When she struggled to digest hospital food, he’d prepare her favorite dishes in the truck. “He would tell them he was Grubhub for delivery for Sarah on the second floor.” Now she’s been “eating veggies and making sure my stomach stays clean even though I have to chew my food longer,” she said. “I eat lots of grapes to snack on and it helps me digest better.”
Sauseda left the hospital two weeks ago and is back at work, though her oxygen level still is too low. “I still use my oxygen concentrator at least two hours a day, waiting for 100 to kick in, then I will know that definitely I’m on a better path to recovery,” she said.
In the meantime, “I learned the hard way to always take care of your body for any survival on any viruses we endure in our future,” she said. “Life is short. Don’t ignore it.”
After coming down with fever and chills, Wheat, who drives for an independent owner-operator, tested positive and was given a “starter kit” with a zinc supplement.

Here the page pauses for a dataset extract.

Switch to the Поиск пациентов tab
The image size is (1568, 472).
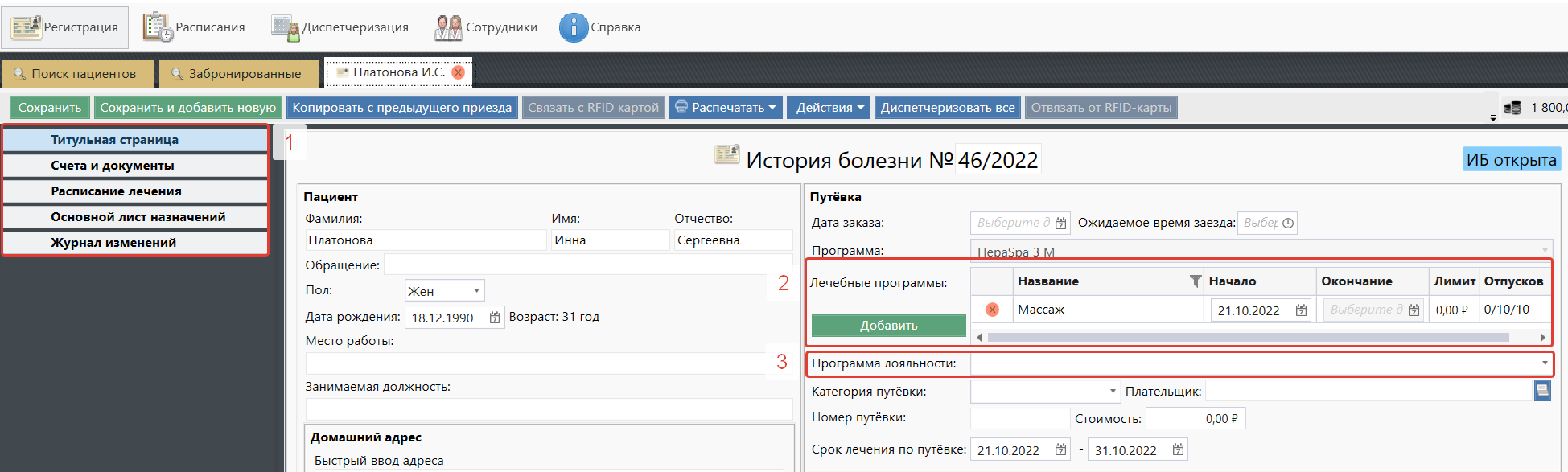[76, 74]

His symptoms worsened to aches, diarrhea, vomiting and a constant headache.
“It got to where I couldn’t hardly do nothing without losing my breath,” said Wheat, 40. After suffering a week at home, he went to the hospital. With an oxygen level at 71, he was admitted and spent a week getting breathing treatments. He still gets out of breath.
“I still can’t really get out and be real physical and active like I was,” Wheat said. His sense of taste is about 75% back, but he’s lost all sense of smell. He recently helped another trucker with a trailer brake jammed and smoking. “I literally had my face a foot in front of these brakes and I couldn’t smell nothing,” he said.

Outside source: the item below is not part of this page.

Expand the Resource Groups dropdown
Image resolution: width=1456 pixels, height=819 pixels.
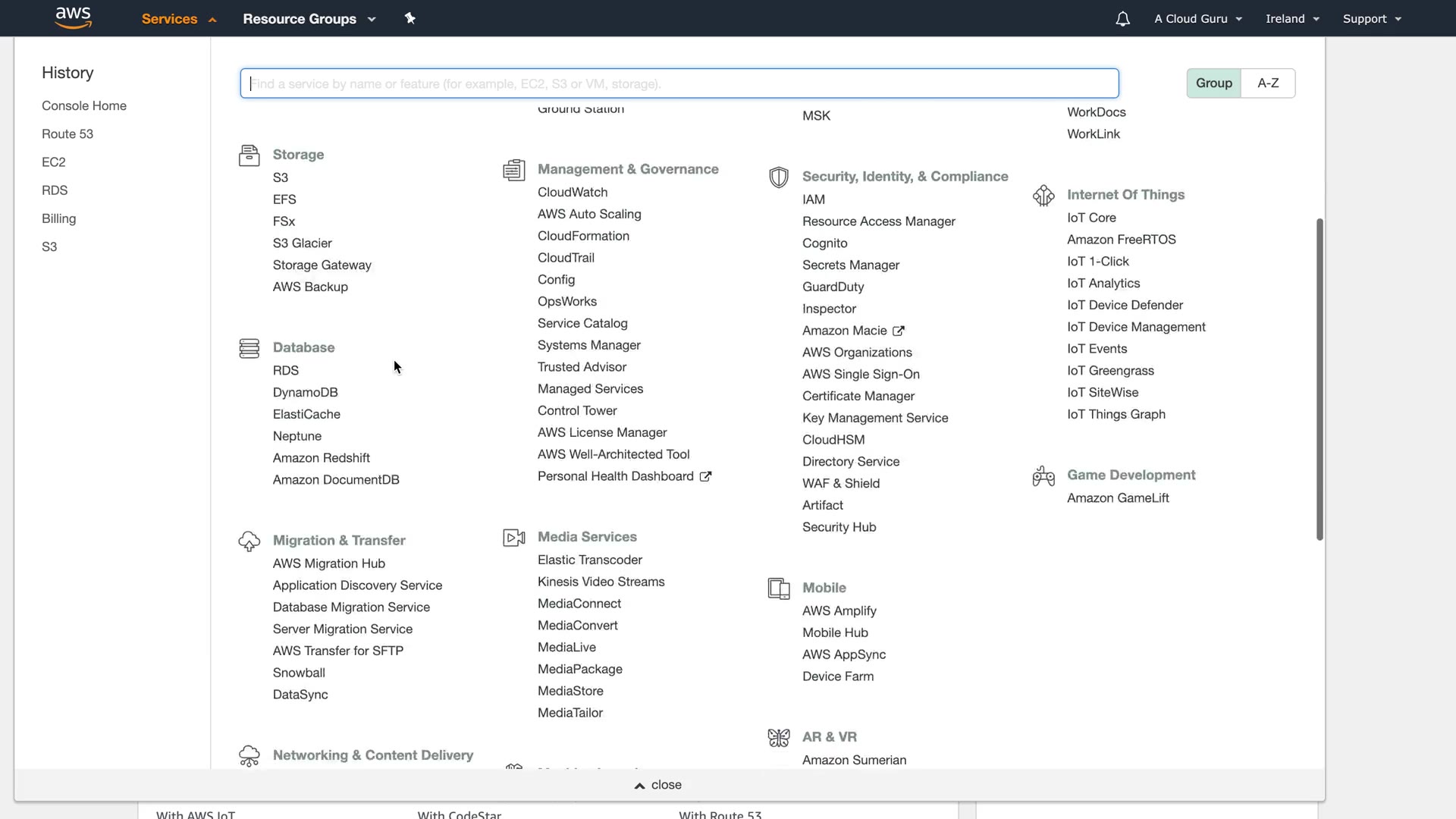pos(309,19)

When compared with others, though, he added, “I know I’m blessed.” A friend of his died from COVID last week. And he’s heard from COVID survivors around his hometown of Picayune, Mississippi, who are “just now getting their taste and smell back. Man, I hope it doesn’t do that to me. I’m a big guy and I like to eat.”
McCarty’s wife Christy came down with COVID about two and a half months ago and “got pneumonia because of it and can’t get over it.” She has a dry cough and still feels “draggy,” he said. “She still feels like she’s sick, but she’s not.”
His daughter Gracie, 10, “was on a ventilator for 47 days,” though she’s much improved and doing physical therapy to regain strength in her legs.
McCarty, 45, who also tested positive, fared much better. “I had a runny nose for about a week.” The biggest setback was waking one morning with “the worst sore throat I’ve ever had in my life. The next morning, it was gone.”
He drives one of two trucks he owns, leasing them to two fleets. McCarty lives in Paintsville, Kentucky.